The frontend tests are excluded as the application routes, templates and read-model. Studying Selenium could apply here.

A simple browser debugger or extension is capable of returning the average load time of the application /index page - which is around 150 ms. A better approach would be test it with Locust or JMeter and do a proper analysis - scaling worker processes and threads as necessary.

Build, tests and deploy

There are docker-compose files for running both the application and tests with their dependencies (Redis and PostgreSQL).
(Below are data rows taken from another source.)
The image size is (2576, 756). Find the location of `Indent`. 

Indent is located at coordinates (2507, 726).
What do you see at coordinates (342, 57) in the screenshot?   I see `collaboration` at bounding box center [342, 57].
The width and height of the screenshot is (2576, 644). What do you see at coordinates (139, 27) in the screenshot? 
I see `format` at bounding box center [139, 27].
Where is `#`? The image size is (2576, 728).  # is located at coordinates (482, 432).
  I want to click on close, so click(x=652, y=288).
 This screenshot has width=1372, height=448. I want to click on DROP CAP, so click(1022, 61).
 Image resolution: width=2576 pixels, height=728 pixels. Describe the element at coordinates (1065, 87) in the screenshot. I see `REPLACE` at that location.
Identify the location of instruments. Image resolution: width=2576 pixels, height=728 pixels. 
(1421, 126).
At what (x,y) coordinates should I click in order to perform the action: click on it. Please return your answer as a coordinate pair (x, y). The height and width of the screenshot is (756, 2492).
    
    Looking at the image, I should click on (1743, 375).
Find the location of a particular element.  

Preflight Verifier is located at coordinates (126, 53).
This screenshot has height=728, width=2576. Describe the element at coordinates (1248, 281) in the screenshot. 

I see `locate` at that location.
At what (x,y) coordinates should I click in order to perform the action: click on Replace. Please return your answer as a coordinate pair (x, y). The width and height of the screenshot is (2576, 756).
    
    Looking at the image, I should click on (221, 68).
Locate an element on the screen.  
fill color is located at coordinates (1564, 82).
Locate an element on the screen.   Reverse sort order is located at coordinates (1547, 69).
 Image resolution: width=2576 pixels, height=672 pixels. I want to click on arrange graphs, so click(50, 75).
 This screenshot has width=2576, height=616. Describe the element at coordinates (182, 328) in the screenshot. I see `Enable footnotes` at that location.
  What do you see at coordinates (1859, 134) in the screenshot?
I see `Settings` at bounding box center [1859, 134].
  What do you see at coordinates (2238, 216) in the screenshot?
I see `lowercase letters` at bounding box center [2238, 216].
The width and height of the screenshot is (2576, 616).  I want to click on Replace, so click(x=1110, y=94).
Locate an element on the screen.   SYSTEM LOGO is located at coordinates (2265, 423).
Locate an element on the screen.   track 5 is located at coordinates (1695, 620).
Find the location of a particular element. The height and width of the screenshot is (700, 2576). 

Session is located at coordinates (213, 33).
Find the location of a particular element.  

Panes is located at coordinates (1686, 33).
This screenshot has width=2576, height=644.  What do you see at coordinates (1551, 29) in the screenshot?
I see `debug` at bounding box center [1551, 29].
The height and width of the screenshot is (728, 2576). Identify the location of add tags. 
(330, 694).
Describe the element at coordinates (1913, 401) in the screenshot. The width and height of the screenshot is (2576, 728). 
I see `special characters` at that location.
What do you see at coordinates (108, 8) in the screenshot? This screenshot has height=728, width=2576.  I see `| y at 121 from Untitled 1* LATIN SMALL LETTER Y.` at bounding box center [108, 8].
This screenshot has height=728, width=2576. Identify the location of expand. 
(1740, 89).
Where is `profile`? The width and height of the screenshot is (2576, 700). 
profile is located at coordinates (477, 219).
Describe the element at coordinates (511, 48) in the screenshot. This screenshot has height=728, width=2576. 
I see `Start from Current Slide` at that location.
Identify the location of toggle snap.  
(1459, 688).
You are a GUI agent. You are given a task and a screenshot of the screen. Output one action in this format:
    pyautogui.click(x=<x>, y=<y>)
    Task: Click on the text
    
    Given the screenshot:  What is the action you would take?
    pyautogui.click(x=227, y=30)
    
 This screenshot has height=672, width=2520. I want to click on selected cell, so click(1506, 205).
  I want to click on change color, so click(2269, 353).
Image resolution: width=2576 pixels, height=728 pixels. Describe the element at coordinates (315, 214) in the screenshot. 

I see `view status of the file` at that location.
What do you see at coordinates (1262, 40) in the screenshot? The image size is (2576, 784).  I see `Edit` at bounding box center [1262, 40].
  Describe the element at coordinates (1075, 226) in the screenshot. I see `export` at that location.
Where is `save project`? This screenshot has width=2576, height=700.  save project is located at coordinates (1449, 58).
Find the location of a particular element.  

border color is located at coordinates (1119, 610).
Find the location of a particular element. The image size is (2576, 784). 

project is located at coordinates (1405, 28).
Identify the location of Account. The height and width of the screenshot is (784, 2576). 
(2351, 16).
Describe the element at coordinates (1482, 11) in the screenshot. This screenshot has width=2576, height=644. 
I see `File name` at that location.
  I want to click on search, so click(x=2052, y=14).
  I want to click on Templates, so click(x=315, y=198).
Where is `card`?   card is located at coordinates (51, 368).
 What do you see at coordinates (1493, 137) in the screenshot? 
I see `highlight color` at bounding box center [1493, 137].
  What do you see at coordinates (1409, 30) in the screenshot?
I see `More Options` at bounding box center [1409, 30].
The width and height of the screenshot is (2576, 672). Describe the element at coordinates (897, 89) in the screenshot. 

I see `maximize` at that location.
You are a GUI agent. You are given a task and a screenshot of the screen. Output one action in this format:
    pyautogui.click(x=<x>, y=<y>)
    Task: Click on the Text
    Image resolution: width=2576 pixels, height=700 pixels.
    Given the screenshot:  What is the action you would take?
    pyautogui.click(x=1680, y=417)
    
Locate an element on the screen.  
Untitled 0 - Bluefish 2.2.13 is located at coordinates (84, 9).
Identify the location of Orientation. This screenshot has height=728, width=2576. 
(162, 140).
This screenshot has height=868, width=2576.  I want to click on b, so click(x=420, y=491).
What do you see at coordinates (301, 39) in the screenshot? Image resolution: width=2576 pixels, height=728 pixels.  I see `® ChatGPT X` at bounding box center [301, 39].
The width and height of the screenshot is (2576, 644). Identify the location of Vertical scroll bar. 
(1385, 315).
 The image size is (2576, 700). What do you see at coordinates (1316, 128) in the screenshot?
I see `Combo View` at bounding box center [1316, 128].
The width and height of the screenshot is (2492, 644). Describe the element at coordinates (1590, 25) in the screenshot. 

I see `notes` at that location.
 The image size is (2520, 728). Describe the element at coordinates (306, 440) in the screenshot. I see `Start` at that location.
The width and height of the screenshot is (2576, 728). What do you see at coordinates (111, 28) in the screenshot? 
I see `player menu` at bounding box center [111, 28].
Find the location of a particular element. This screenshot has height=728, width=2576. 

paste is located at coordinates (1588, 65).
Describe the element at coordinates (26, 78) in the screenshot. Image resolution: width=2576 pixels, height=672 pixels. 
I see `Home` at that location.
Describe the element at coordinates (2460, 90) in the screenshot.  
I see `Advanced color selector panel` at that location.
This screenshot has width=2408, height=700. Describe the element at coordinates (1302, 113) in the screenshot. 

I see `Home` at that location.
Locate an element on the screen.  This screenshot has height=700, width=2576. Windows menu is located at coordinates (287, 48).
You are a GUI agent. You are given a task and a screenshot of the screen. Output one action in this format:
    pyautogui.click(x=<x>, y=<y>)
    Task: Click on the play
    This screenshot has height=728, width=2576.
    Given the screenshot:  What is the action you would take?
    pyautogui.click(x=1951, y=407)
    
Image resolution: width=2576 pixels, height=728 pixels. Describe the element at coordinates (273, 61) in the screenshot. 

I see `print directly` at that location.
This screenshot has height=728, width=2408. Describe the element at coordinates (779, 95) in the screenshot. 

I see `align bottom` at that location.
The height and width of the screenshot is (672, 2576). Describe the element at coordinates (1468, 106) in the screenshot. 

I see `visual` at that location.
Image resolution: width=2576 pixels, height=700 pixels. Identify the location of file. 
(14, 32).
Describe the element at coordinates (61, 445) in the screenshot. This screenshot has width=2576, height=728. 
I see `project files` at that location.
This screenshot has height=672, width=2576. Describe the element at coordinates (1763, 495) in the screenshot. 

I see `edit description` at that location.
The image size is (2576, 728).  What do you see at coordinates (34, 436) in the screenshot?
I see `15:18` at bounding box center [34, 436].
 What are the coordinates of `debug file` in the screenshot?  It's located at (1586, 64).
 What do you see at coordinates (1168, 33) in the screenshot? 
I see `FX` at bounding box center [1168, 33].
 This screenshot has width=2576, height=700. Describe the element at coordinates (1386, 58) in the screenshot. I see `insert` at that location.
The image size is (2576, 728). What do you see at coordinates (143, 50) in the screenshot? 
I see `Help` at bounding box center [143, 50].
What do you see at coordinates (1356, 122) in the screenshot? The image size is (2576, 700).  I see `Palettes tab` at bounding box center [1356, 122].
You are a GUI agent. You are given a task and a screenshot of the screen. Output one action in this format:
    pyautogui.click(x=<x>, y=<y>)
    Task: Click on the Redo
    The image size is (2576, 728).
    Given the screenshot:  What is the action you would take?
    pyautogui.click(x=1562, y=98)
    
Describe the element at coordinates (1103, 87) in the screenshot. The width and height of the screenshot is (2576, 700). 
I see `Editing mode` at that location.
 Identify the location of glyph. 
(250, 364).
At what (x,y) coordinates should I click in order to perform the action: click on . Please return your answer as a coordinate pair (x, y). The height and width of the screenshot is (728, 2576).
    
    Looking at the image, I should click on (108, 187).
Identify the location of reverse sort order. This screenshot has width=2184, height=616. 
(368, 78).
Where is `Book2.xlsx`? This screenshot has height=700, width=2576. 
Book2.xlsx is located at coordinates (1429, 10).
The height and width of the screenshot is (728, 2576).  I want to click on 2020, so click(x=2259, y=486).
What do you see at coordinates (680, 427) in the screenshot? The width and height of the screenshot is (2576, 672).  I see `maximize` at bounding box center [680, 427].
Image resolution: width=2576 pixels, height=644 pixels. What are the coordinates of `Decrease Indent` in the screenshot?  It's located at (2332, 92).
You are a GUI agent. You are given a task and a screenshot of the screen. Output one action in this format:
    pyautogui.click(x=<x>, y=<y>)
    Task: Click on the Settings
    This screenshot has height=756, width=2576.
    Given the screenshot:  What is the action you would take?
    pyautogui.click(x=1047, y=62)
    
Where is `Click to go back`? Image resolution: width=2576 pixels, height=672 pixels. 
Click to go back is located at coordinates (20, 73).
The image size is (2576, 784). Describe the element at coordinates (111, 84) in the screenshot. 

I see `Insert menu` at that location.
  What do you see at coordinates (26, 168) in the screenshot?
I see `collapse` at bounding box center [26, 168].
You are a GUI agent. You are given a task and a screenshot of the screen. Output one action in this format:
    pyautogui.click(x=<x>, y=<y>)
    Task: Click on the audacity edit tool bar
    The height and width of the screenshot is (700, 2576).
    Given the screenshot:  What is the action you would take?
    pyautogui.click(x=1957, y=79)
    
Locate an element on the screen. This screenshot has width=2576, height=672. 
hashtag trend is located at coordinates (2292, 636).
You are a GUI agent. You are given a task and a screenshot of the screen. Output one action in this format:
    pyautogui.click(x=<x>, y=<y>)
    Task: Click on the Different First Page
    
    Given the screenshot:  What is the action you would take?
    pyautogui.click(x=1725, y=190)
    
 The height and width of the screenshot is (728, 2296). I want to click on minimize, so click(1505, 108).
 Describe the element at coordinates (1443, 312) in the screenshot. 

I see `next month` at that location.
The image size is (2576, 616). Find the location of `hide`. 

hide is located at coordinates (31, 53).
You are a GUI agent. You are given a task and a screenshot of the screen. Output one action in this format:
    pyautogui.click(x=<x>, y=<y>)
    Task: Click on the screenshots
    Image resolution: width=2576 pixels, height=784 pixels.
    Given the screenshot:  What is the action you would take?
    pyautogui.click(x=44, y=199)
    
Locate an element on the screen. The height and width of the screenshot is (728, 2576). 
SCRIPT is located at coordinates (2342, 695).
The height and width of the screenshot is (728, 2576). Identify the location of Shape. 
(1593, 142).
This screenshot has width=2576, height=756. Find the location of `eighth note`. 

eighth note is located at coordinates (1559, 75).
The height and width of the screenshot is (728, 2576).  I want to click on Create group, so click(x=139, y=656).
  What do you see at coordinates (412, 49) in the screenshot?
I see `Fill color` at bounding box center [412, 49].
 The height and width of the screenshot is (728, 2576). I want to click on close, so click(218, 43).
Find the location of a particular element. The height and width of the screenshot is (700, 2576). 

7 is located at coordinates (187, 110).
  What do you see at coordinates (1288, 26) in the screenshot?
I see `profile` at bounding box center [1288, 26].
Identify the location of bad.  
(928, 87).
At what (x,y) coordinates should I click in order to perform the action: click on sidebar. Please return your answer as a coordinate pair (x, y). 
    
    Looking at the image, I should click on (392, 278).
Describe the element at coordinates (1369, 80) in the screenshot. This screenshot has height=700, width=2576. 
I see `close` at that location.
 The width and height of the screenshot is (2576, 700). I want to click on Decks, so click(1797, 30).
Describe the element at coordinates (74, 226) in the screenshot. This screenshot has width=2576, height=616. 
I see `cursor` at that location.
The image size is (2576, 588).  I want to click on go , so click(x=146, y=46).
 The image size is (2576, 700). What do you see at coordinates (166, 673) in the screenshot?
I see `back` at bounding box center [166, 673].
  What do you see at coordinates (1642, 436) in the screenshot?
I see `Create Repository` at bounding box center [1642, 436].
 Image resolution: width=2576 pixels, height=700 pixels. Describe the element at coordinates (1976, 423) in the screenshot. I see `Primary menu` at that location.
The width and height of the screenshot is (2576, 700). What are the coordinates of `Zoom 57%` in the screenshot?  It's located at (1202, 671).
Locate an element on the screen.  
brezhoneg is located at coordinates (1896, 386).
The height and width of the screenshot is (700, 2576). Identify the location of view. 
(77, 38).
To do so, follow these steps:

  1. Start an HTTP tunnel to the local port 5000 - the Unbabel's API will need a callback URL. I'm using ngrok, but there are other solutions available.
./ngrok http 5000
  1. Edit the .env.template file with the required environment variables (see the following snippet). Save it as .env.
###############################################################################
# CONFIGURE THE FOLLOWING ENVIRONMENT VARIABLES BEFORE RUNNING!
###############################################################################

# API client
UNBABEL_API_CLIENT=

# API token
UNBABEL_API_TOKEN=

# API callback URL. Please, consider the following:
#    - The format MUST be 'http[s]://<host>/callback/' (with quotes).
#    - The host might be a Ngrok HTTP tunnel to your local port 5000.
#    - The endpoint MUST be "callback" as it's implemented this way.
#    - The last slash ("/") MUST be explicit
UNBABEL_API_CALLBACK=

###############################################################################
# DO NOT EDIT ANYTHING FROM NOW ON
###############################################################################

...
  1. Run tests.
docker-compose up -f docker-compose.tests.yml --build --force-recreate

After finishing, you will need to stop the docker-container by yourself (CTRL + C will do).

challenge_app | =================== test session starts ====================
challenge_app | platform linux -- Python 3.6.7, pytest-4.1.0, py-1.7.0, pluggy-0.8.0
challenge_app | hypothesis profile 'default' -> database=DirectoryBasedExampleDatabase('/src/.hypothesis/examples')
challenge_app | rootdir: /src, inifile:
challenge_app | plugins: hypothesis-3.86.5
challenge_app | collected 28 items
challenge_app | 
challenge_app | tests/domain/test_repositories.py ..                                     [  7%]
challenge_app | tests/domain/model/test_base.py .....                                    [ 25%]
challenge_app | tests/domain/model/test_translation.py ...........                       [ 64%]
challenge_app | tests/domain/services/test_translator.py ...                             [ 75%]
challenge_app | tests/domain/services/unbabel/test_client.py .......                     [100%]
challenge_app | 
challenge_app | ===================== warnings summary =====================

...

challenge_app | ========= 28 passed, 4 warnings in 111.67 seconds ==========
challenge_app exited with code 0
  1. Run the application.
docker-compose up -f docker-compose.yml --build
  1. Access the application using the HTTP tunnel or http://localhost:5000/

Unbabel Backend Coding Challenge

Known Issues (or Next Steps)

The following issues are known and yet to be fixed:

  • The current NMT model was trained with few iterations over a small vocabulary (due to computing limitations) resulting in poor translations - a better model should be used instead.
  • The integration of the C++ worker is through the Marian-NMT server, but the marian code could be compiled as a library to make it a single application.
  • The solution is incomplete and the documentation is not as good and up-to-date as the previous delivered challenge.
  • After some time, the AJAX polling loses connection with the PostgreSQL database. It requires further investigation, but implementing the event server with Flash-SSE could do.
  • After the translations list is dynamically updated, the "Newer translations" and "Older translations" buttons are not. It's required to refresh the page after 10 entries to do so.
  • Escape characters are returned from the PostgreSQL, sent to the translation services and printed in the frontend as well. Some translators deal with it, others don't.
  • There are no control over requests (to the databases or APIs). Tenacity could be of help.
  • There are insufficient tests for the application and persistence layer.
    • There are no stress tests to say the application is scalable.